● Exercise directions: Among the entries below, one stretch runs from the line that contains "You are a computer-use agent. 1455x796" through the line that contains "Given: Click the West Ham United crest". Repeat that stretch exactly, ends included, and only that.

══ Information ══

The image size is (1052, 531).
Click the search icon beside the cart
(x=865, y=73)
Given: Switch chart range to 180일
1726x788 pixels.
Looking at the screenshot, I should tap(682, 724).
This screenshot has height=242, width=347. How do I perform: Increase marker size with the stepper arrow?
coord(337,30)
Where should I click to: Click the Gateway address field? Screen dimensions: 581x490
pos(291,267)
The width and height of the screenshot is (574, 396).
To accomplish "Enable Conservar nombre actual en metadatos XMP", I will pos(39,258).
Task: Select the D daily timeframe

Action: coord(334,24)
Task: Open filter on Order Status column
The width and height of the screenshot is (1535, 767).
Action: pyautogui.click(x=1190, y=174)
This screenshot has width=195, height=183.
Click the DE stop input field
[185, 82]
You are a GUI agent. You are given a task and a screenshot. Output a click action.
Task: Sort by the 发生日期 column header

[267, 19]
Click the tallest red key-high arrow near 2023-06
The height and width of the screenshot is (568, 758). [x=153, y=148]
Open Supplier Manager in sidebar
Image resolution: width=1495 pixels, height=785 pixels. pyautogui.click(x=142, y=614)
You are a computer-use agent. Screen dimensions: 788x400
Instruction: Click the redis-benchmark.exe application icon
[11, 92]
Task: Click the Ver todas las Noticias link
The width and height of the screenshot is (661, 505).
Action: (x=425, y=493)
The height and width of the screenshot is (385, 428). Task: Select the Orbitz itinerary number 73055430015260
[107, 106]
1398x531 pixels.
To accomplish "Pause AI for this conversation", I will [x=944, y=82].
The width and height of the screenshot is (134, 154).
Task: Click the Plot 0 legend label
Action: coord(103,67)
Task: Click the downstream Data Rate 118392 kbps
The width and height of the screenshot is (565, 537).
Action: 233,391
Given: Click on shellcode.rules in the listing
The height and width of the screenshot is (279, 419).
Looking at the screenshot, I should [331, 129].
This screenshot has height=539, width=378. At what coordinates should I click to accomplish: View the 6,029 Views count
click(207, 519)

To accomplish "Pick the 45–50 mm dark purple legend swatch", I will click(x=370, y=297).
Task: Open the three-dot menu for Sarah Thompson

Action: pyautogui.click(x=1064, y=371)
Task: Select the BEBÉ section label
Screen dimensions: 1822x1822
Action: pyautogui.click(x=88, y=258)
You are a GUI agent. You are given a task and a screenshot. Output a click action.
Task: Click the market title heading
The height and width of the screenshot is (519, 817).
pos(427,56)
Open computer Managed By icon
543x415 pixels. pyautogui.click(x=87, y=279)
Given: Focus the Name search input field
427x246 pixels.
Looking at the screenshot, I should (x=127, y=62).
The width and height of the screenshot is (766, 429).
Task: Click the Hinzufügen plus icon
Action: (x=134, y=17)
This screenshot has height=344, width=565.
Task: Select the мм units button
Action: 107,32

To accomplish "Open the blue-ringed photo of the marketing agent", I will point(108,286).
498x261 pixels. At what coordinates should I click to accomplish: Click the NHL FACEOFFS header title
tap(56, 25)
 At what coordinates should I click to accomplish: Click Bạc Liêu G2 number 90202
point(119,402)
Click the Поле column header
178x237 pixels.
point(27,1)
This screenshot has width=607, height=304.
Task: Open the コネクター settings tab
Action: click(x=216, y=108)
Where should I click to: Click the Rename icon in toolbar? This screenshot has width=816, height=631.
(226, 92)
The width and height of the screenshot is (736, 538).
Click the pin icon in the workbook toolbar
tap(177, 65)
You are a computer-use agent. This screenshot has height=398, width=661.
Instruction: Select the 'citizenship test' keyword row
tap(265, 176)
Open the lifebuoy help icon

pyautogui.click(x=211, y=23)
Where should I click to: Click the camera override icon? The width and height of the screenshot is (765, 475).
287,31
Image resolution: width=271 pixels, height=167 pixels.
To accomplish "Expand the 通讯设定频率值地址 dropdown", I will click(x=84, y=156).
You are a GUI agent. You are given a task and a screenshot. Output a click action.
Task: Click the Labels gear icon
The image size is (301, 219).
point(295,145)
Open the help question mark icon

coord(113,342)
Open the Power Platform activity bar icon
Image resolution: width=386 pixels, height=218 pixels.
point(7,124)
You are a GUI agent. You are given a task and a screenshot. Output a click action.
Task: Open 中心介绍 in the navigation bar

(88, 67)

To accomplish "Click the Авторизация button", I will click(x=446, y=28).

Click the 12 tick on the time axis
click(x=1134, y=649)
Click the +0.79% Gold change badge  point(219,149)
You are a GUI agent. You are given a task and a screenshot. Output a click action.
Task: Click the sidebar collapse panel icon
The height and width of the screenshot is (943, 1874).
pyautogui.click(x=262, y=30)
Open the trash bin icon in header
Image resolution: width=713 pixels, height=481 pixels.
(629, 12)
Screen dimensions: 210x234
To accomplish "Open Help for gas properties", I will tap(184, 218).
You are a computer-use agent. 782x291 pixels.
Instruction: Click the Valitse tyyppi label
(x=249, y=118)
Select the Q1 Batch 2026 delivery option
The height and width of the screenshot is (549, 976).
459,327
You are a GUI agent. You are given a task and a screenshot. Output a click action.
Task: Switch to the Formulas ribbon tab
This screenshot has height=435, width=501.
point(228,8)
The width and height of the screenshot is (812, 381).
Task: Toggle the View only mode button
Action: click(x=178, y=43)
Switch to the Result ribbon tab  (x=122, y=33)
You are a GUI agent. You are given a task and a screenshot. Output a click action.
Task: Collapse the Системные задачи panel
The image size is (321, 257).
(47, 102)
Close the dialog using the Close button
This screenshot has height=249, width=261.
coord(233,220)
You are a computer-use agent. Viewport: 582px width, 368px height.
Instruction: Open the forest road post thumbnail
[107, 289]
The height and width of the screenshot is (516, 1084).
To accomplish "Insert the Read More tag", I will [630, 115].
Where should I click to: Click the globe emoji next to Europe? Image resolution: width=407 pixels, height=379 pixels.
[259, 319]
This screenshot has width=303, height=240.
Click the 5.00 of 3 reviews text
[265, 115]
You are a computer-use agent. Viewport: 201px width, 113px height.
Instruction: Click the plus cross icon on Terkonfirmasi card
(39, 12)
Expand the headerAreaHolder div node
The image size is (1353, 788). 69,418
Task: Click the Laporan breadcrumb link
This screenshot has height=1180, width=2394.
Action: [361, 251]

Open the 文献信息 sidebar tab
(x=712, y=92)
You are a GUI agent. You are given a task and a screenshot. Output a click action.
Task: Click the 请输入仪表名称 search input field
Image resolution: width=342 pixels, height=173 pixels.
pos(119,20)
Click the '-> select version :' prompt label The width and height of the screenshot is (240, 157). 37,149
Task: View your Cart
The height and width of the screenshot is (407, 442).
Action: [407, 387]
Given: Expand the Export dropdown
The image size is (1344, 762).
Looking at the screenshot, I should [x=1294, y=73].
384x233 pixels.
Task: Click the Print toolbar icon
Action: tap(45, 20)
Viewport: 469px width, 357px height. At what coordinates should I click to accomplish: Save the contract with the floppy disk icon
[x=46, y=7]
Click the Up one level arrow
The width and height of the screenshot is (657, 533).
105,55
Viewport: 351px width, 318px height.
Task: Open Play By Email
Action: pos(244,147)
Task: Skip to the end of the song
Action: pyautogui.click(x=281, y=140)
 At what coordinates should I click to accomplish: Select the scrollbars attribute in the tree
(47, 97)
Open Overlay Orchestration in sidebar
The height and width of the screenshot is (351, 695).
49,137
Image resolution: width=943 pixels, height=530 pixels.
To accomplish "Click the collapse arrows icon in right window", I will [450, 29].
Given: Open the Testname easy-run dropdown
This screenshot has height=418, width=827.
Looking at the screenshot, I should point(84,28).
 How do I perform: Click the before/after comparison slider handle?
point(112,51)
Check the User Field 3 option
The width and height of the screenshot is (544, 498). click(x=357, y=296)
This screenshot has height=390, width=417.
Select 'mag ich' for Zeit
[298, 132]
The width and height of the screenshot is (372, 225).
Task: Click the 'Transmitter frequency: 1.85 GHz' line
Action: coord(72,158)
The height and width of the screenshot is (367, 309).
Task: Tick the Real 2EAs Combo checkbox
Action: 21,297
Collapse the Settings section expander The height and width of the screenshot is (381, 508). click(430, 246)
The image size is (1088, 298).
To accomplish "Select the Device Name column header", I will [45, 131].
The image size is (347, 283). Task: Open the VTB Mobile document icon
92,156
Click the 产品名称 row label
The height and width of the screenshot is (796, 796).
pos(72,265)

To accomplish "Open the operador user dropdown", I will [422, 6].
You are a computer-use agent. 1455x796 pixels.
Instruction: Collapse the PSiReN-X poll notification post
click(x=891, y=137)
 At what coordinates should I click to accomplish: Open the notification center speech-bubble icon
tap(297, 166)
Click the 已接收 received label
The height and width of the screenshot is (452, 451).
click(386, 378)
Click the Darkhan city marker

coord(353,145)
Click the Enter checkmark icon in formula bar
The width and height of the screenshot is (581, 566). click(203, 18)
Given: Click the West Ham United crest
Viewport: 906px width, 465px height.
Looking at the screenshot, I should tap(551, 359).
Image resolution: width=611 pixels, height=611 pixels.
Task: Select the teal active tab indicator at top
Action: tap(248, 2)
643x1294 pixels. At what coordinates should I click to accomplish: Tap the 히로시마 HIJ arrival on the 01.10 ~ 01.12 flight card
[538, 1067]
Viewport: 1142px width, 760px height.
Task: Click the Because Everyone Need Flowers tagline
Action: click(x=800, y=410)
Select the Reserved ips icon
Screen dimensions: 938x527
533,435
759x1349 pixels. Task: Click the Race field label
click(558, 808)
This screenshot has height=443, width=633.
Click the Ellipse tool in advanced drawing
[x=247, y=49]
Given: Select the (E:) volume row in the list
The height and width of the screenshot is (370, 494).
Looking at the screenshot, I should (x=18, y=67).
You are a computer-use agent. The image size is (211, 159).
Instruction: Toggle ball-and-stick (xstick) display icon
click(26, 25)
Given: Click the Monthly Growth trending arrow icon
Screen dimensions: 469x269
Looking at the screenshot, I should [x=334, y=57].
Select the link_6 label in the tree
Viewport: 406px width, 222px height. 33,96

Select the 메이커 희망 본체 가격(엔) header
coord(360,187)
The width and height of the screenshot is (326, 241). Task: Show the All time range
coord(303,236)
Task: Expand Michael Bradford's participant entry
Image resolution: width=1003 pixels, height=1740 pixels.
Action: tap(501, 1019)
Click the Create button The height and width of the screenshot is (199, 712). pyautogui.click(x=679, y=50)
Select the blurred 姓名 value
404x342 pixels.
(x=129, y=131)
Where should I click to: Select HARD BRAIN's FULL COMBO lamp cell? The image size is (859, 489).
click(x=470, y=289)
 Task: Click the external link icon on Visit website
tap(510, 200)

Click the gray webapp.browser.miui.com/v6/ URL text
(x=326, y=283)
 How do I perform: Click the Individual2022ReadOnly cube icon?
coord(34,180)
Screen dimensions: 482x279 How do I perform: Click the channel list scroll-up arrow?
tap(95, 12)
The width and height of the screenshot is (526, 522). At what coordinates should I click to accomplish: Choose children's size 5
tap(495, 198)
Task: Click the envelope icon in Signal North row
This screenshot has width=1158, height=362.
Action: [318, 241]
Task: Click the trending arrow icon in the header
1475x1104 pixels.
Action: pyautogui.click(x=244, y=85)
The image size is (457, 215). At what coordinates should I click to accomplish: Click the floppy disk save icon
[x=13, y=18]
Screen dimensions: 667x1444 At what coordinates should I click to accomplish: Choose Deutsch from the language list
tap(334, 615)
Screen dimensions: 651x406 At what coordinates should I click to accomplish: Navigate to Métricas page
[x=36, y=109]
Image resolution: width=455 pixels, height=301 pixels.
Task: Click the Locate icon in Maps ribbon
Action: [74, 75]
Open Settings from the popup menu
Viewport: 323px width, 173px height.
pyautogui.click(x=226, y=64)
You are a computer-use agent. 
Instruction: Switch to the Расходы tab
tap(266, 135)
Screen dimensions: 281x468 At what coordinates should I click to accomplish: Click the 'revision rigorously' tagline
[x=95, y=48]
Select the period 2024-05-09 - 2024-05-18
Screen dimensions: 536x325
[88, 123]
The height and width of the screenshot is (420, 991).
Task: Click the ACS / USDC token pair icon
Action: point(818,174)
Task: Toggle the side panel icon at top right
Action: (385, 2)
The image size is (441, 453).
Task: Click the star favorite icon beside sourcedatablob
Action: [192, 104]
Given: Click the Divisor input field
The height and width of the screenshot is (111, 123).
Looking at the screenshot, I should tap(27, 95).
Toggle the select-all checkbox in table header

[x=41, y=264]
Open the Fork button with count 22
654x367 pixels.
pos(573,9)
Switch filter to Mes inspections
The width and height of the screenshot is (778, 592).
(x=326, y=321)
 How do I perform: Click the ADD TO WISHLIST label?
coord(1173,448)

═══

● Your solution:
You are a computer-use agent. 1455x796 pixels.
Instruction: Collapse the PSiReN-X poll notification post
click(x=891, y=137)
 At what coordinates should I click to accomplish: Open the notification center speech-bubble icon
tap(297, 166)
Click the 已接收 received label
The height and width of the screenshot is (452, 451).
click(386, 378)
Click the Darkhan city marker

coord(353,145)
Click the Enter checkmark icon in formula bar
The width and height of the screenshot is (581, 566). click(203, 18)
Given: Click the West Ham United crest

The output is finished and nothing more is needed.